◆ **WORK TO COMPLETE**: Each record below has to be printed verbatim.

◆ **RAW DATA**:
──────
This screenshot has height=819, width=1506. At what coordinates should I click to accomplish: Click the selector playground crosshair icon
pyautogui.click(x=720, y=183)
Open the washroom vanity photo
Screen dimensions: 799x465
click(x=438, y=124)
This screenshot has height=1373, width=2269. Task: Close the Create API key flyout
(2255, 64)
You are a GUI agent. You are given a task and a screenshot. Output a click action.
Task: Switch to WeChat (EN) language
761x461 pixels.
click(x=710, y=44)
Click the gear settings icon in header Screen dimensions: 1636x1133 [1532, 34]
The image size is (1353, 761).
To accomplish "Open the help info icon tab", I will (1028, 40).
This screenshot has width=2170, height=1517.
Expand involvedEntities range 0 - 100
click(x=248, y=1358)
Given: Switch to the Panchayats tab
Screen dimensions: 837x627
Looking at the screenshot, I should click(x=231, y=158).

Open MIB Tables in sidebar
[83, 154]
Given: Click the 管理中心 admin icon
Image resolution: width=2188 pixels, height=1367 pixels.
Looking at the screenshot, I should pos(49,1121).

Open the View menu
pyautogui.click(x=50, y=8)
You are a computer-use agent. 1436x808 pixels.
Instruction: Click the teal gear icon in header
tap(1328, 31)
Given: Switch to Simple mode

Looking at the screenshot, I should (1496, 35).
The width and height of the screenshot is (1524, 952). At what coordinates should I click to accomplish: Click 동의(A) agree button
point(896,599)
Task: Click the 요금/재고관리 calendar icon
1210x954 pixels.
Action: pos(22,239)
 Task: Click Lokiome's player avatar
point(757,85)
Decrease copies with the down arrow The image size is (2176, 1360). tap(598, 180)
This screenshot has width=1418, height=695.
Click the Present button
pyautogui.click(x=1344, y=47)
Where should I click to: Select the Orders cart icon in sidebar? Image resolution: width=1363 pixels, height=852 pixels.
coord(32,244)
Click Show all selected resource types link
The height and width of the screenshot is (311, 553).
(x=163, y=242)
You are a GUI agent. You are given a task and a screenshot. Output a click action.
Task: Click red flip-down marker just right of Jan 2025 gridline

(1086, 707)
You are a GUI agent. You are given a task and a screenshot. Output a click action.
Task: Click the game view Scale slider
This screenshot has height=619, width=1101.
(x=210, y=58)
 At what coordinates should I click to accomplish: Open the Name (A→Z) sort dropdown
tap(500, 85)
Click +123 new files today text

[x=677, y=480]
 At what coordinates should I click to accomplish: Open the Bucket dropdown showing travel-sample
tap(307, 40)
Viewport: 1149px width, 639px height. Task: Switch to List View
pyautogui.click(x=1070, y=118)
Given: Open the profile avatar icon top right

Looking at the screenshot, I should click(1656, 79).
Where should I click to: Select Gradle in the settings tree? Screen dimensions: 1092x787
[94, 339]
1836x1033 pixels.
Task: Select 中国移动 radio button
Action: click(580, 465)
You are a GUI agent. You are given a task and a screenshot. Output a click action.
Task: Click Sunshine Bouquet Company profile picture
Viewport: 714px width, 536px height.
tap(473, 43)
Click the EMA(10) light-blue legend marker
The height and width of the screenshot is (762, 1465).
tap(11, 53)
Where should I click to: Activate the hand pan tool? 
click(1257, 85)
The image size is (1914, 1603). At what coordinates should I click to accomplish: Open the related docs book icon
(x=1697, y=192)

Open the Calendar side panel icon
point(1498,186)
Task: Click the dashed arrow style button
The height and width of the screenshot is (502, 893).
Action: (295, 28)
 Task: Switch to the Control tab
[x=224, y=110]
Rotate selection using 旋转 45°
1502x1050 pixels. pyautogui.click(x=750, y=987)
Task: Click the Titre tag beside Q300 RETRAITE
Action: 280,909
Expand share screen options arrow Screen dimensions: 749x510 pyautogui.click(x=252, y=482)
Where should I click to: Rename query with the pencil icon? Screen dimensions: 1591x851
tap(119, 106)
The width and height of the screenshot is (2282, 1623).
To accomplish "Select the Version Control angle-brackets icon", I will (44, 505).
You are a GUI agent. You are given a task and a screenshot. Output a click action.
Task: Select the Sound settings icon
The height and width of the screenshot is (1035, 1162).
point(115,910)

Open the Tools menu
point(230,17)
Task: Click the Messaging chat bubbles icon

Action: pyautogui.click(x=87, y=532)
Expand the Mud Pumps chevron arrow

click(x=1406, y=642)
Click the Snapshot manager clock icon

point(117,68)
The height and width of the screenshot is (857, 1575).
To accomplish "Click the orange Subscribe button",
──────
◆ **TASK OUTPUT**:
This screenshot has height=819, width=1506. At what coordinates should I click to accomplish: Click the selector playground crosshair icon
pyautogui.click(x=720, y=183)
Open the washroom vanity photo
Screen dimensions: 799x465
click(x=438, y=124)
This screenshot has height=1373, width=2269. Task: Close the Create API key flyout
(2255, 64)
You are a GUI agent. You are given a task and a screenshot. Output a click action.
Task: Switch to WeChat (EN) language
761x461 pixels.
click(x=710, y=44)
Click the gear settings icon in header Screen dimensions: 1636x1133 [1532, 34]
The image size is (1353, 761).
To accomplish "Open the help info icon tab", I will (1028, 40).
This screenshot has width=2170, height=1517.
Expand involvedEntities range 0 - 100
click(x=248, y=1358)
Given: Switch to the Panchayats tab
Screen dimensions: 837x627
Looking at the screenshot, I should click(x=231, y=158).

Open MIB Tables in sidebar
[83, 154]
Given: Click the 管理中心 admin icon
Image resolution: width=2188 pixels, height=1367 pixels.
Looking at the screenshot, I should pos(49,1121).

Open the View menu
pyautogui.click(x=50, y=8)
You are a computer-use agent. 1436x808 pixels.
Instruction: Click the teal gear icon in header
tap(1328, 31)
Given: Switch to Simple mode

Looking at the screenshot, I should (1496, 35).
The width and height of the screenshot is (1524, 952). At what coordinates should I click to accomplish: Click 동의(A) agree button
point(896,599)
Task: Click the 요금/재고관리 calendar icon
1210x954 pixels.
Action: pos(22,239)
 Task: Click Lokiome's player avatar
point(757,85)
Decrease copies with the down arrow The image size is (2176, 1360). tap(598, 180)
This screenshot has width=1418, height=695.
Click the Present button
pyautogui.click(x=1344, y=47)
Where should I click to: Select the Orders cart icon in sidebar? Image resolution: width=1363 pixels, height=852 pixels.
coord(32,244)
Click Show all selected resource types link
The height and width of the screenshot is (311, 553).
(x=163, y=242)
You are a GUI agent. You are given a task and a screenshot. Output a click action.
Task: Click red flip-down marker just right of Jan 2025 gridline

(1086, 707)
You are a GUI agent. You are given a task and a screenshot. Output a click action.
Task: Click the game view Scale slider
This screenshot has height=619, width=1101.
(x=210, y=58)
 At what coordinates should I click to accomplish: Open the Name (A→Z) sort dropdown
tap(500, 85)
Click +123 new files today text

[x=677, y=480]
 At what coordinates should I click to accomplish: Open the Bucket dropdown showing travel-sample
tap(307, 40)
Viewport: 1149px width, 639px height. Task: Switch to List View
pyautogui.click(x=1070, y=118)
Given: Open the profile avatar icon top right

Looking at the screenshot, I should click(1656, 79).
Where should I click to: Select Gradle in the settings tree? Screen dimensions: 1092x787
[94, 339]
1836x1033 pixels.
Task: Select 中国移动 radio button
Action: click(580, 465)
You are a GUI agent. You are given a task and a screenshot. Output a click action.
Task: Click Sunshine Bouquet Company profile picture
Viewport: 714px width, 536px height.
tap(473, 43)
Click the EMA(10) light-blue legend marker
The height and width of the screenshot is (762, 1465).
tap(11, 53)
Where should I click to: Activate the hand pan tool? 
click(1257, 85)
The image size is (1914, 1603). At what coordinates should I click to accomplish: Open the related docs book icon
(x=1697, y=192)

Open the Calendar side panel icon
point(1498,186)
Task: Click the dashed arrow style button
The height and width of the screenshot is (502, 893).
Action: (295, 28)
 Task: Switch to the Control tab
[x=224, y=110]
Rotate selection using 旋转 45°
1502x1050 pixels. pyautogui.click(x=750, y=987)
Task: Click the Titre tag beside Q300 RETRAITE
Action: 280,909
Expand share screen options arrow Screen dimensions: 749x510 pyautogui.click(x=252, y=482)
Where should I click to: Rename query with the pencil icon? Screen dimensions: 1591x851
tap(119, 106)
The width and height of the screenshot is (2282, 1623).
To accomplish "Select the Version Control angle-brackets icon", I will (44, 505).
You are a GUI agent. You are given a task and a screenshot. Output a click action.
Task: Select the Sound settings icon
The height and width of the screenshot is (1035, 1162).
point(115,910)

Open the Tools menu
point(230,17)
Task: Click the Messaging chat bubbles icon

Action: pyautogui.click(x=87, y=532)
Expand the Mud Pumps chevron arrow

click(x=1406, y=642)
Click the Snapshot manager clock icon

point(117,68)
The height and width of the screenshot is (857, 1575).
To accomplish "Click the orange Subscribe button",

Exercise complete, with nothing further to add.